You can increase protection from ground faults and arc faults by using Arc Fault Circuit Interrupters (AFCI) and Ground Fault Circuit Interrupters (GFCI). They do not perform the same function however…
- GFI receptacle (pictured left above) protects people against severe or fatal electric shocks
- AFCI (pictured right above) is a device that replaces the standard circuit breaker in your home’s electrical panel protects against fires caused by arcing faults.
Changes in the Canadian Electrical Code (CEC) made AFCI’s required on bedroom circuits in new home construction, and now the 2015 Canadian Electrical Code requires all branch circuits with 125 volt receptacles rated 20 amps or less to be protected (with exceptions). However, many existing homes lag behind in keeping up to date as there is no requirement to install them in older homes…but it makes sense to do so.
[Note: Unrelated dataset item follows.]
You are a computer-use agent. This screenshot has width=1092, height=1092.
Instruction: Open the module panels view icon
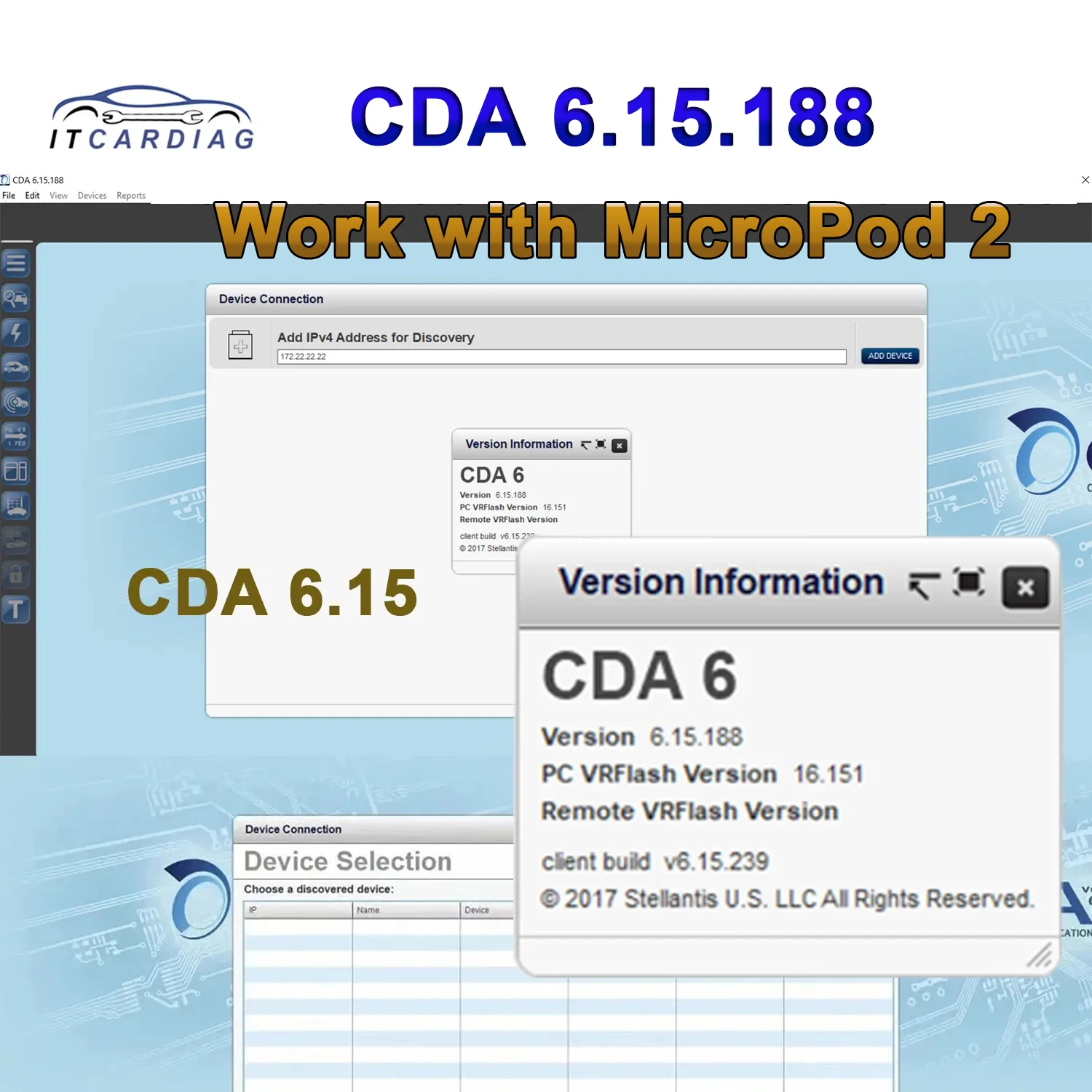[x=16, y=471]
The 2008 edition of the US National Electrical Code (NEC) had expanded requirements for AFCI installation to additional areas of the home, including dining rooms and family rooms.
AFCI’s should only be installed or replaced by a licensed, qualified electrician. They should be tested after installation and once each month to make sure they are working properly. Follow the device manufacturer’s testing instructions. If the device does not trip when tested, it should be replaced.